Stored data
"""

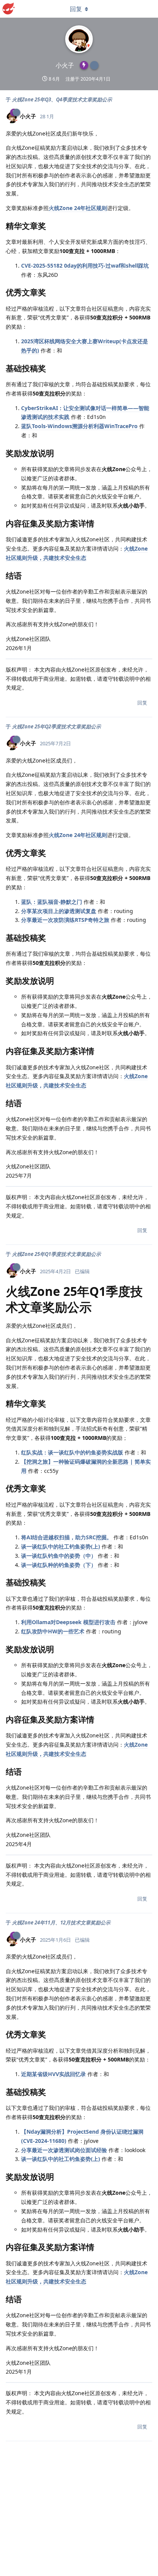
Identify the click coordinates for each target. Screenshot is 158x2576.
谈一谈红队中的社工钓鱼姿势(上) (60, 1546)
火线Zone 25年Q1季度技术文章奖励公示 (56, 1254)
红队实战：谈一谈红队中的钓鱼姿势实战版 (72, 1452)
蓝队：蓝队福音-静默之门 (51, 901)
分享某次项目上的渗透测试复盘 (58, 911)
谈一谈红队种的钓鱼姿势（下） (58, 1564)
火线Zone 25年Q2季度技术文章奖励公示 (56, 726)
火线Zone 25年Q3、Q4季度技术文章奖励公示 (62, 99)
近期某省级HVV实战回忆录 (53, 2074)
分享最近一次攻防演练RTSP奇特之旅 (65, 919)
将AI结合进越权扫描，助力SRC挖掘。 (66, 1537)
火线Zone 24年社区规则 (78, 208)
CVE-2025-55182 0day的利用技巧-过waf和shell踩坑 (85, 265)
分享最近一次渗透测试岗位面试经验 (64, 2150)
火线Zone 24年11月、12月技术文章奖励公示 (61, 1922)
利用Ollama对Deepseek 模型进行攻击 (68, 1622)
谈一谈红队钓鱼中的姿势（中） (58, 1555)
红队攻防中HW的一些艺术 (52, 1631)
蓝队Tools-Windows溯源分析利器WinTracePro (79, 426)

"""

Work task: The answer should be exactly the lines from the one that contains "CVE-2025-55182 0day的利用技巧-过waf和shell踩坑 (85, 265)" through the end of the entries, both ends included, and nothing besides.

Response area:
CVE-2025-55182 0day的利用技巧-过waf和shell踩坑 (85, 265)
分享最近一次渗透测试岗位面试经验 (64, 2150)
火线Zone 24年11月、12月技术文章奖励公示 (61, 1922)
利用Ollama对Deepseek 模型进行攻击 (68, 1622)
谈一谈红队钓鱼中的姿势（中） (58, 1555)
红队攻防中HW的一些艺术 (52, 1631)
蓝队Tools-Windows溯源分析利器WinTracePro (79, 426)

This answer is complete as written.